◆ EXERCISE INSTRUCTIONS: Lines before the one containing "Image resolution: width=1897" are excluded; print that line and every line after it through the end of the material below, exactly.

══════

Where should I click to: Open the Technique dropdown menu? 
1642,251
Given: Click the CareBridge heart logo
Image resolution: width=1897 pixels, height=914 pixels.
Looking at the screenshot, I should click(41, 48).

══════

◆ ANSWER TO THIS PROBLEM:
Image resolution: width=1897 pixels, height=914 pixels.
Looking at the screenshot, I should click(41, 48).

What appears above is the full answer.